Trois questions à Mohamed Ould El Abed, ancien ministre, économiste et Vice-président de Convergence Démocratique Nationale (CDN): ‘’Les priorités du pouvoir ne sont pas le dialogue. Elles sont ailleurs, et bassement matérielles’’

22 October, 2015 - 02:05

Le Calame : La réponse négative du FNDU à l’invitation du premier ministre a-t-elle définitivement mis fin aux tractations de la CUPAD  et à toute  possibilité de voir les deux camps  se parler?

 

Le FNDU a toujours appelé à un dialogue sérieux et franc pour sortir le pays de la crise multiforme dans laquelle il se débat depuis le coup d'Etat de 2008. Notre disponibilité est réelle et nous l'avons réitérée à maintes reprises. Toutefois, pour qu'il y ait un tel dialogue, il faut que le pouvoir soit, pour une fois, sérieux!

 

Quand il le sera, réellement, le FNDU n'aura d'autres conditions que celles déjà exprimées et auxquelles nous attendons toujours les réponses écrites promises par le pouvoir!

 

Pensez-vous que le pouvoir va tenir son dialogue sans l’opposition et à  quelle fin?   

 

Soyons clairs et honnêtes avec les citoyens mauritaniens! En plus de sept ans d'exercice du pouvoir, il est clair que le régime actuel accorde peu d'intérêt à l'apaisement du climat politique dans le pays. Ses priorités sont ailleurs, et bassement matérielles! Chaque fois qu'il a des soucis relativement importants, nés de la situation intérieure ou des pressions extérieures, il fait semblant de vouloir entamer un dialogue sérieux. Mais ce n'est que du bluff, juste pour gagner du temps. 

 

L'incurie du régime fait que tout devient théâtral  et que la forme importe plus que le fond. Je n'exclus donc pas que le pouvoir organise avec ses laudateurs et une certaine opposition, qui n'a d'opposition que le nom, un simulacre de dialogue. A quelle fin? Afin d'entretenir les illusions d'absence de crise politique. Quand un régime est irresponsable, comme celui que nous avons depuis 2008, il préfère différer la solution des problèmes de fond et s'échiner à brosser un portrait idyllique du pays, alors que tout le monde sait que ce n'est que mensonges et travestissements de la réalité. 

  

Certains pensent que le pays vit une situation économique difficile qui pourrait peut-être pousser  le gouvernement à lâcher du lest.
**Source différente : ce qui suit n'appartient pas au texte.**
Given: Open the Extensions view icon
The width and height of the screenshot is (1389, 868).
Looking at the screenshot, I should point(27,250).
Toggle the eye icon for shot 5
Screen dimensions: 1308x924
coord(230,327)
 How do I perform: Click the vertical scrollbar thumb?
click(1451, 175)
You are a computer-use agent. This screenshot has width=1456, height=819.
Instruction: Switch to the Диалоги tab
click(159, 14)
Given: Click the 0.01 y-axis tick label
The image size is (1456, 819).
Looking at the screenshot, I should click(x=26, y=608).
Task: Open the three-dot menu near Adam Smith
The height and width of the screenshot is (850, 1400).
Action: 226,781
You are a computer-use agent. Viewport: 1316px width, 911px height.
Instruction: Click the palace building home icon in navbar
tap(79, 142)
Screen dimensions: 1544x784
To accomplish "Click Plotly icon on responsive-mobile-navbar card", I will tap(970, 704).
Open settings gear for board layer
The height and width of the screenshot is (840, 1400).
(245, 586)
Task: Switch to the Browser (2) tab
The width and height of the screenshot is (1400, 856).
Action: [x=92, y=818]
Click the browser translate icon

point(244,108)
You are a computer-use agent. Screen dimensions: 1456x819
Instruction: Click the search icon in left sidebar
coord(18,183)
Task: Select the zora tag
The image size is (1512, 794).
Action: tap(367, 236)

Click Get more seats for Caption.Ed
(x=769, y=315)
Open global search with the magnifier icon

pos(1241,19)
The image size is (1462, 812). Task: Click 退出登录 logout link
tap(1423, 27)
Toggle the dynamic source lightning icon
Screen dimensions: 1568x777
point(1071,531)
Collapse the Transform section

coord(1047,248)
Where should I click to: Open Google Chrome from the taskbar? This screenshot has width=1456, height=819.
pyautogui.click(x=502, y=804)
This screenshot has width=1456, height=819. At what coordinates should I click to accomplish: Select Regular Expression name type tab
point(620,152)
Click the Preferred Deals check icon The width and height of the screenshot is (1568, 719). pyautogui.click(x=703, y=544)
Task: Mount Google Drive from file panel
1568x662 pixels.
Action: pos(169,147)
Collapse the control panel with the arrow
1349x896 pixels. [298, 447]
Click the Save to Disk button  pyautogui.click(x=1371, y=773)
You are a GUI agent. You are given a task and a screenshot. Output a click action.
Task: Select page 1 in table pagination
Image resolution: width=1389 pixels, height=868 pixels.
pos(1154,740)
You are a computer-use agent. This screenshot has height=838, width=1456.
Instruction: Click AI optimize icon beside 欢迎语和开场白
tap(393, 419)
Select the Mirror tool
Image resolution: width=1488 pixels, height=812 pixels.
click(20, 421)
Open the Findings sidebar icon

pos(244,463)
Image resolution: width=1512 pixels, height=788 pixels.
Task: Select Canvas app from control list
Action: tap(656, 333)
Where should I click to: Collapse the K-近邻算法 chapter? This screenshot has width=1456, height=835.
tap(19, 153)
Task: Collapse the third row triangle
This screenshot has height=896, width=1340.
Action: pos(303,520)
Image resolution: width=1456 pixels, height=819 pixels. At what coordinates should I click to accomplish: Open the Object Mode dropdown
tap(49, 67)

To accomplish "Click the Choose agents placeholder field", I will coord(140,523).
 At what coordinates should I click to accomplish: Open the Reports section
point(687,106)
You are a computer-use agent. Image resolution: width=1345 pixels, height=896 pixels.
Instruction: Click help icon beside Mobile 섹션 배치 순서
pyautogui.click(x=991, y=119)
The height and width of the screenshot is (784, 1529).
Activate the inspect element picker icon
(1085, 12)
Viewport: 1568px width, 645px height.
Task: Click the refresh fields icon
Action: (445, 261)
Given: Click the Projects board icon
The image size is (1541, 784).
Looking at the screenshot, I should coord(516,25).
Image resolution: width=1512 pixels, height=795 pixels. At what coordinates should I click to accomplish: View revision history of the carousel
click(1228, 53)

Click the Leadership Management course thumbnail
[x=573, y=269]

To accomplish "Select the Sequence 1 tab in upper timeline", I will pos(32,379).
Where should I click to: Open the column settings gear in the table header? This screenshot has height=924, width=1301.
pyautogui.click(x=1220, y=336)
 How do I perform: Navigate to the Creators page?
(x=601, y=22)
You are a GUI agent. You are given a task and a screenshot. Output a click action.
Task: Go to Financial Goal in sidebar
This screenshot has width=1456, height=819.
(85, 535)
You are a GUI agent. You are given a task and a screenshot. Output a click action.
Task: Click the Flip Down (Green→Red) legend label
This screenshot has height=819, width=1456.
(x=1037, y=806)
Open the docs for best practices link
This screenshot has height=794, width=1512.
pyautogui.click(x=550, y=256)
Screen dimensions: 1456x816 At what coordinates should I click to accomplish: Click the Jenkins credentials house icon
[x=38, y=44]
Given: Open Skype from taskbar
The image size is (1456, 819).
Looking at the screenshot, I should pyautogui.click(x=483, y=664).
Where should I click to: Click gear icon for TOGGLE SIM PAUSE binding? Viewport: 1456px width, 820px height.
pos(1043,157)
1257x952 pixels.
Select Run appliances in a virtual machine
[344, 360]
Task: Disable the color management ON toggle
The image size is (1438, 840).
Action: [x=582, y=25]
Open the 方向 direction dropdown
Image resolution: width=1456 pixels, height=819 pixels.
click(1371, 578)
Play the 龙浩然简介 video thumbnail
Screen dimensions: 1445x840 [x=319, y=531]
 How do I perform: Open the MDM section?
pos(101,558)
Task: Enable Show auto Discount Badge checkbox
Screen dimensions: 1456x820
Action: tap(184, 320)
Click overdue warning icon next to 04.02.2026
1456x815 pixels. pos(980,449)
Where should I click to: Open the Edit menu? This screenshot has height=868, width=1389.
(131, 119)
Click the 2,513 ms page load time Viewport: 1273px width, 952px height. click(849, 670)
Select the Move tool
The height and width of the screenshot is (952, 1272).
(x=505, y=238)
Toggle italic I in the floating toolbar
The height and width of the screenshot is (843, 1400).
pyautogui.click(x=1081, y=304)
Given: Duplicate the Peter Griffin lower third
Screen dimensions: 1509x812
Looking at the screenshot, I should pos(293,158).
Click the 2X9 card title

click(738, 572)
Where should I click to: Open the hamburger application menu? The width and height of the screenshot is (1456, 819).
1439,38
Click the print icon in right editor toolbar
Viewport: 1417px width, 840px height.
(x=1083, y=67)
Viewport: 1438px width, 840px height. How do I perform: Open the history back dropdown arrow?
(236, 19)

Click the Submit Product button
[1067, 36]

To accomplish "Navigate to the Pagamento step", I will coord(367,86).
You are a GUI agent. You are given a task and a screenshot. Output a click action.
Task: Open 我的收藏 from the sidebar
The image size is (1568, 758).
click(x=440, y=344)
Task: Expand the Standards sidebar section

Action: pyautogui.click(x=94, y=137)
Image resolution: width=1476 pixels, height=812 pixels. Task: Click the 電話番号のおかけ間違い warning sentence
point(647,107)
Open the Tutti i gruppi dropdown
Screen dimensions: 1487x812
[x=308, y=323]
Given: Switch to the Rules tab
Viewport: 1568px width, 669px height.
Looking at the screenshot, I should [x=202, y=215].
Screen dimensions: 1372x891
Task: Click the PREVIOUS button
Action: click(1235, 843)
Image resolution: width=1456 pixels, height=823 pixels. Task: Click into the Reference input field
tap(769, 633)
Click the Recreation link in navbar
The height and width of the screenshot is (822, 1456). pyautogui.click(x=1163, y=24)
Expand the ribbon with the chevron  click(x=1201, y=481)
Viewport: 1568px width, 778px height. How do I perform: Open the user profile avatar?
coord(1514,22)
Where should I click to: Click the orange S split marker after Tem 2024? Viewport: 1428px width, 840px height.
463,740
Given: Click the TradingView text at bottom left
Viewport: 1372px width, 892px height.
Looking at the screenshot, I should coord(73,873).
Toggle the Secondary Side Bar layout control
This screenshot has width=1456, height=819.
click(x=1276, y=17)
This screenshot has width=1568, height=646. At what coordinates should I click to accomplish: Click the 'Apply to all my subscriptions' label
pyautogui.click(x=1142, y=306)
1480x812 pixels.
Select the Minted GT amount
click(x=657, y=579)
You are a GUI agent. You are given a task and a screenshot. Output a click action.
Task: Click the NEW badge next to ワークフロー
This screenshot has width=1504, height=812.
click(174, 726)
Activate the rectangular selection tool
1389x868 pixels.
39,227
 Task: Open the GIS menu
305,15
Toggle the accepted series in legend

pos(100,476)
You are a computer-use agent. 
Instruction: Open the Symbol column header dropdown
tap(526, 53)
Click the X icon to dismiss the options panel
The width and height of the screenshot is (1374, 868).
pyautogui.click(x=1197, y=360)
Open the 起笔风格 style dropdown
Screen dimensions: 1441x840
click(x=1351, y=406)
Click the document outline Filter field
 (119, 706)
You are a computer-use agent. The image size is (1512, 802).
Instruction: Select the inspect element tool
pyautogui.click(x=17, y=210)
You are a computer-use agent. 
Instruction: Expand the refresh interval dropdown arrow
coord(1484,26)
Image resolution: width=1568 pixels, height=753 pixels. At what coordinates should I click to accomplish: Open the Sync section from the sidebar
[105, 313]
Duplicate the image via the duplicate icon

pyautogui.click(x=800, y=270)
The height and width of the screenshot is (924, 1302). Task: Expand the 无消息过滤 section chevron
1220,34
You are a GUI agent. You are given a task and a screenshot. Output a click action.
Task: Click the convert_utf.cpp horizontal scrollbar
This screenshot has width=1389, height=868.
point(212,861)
Qu’en pense l’économiste que vous êtes ?

 

Effectivement le pays vit une situation économique très difficile et il s'est avéré que les chiffres mirobolants avec lesquels le régime et ses sbires nous cassaient les tympans, des années durant, ne sont que du "ramz elghoubari" comme on dit en Hassaniya. Mais nous ne sommes pas en présence d'un gouvernement responsable qui sait lâcher du lest quand il le faut!  D'ailleurs, le pauvre gouvernement n'y est pour rien, il ne faut pas l'accabler! Tout est entre les mains du chef de l'Etat qui ne comprend, malheureusement, que la logique du rapport de force et qui accorde peu d'intérêt à l'avenir, après lui, de notre pays!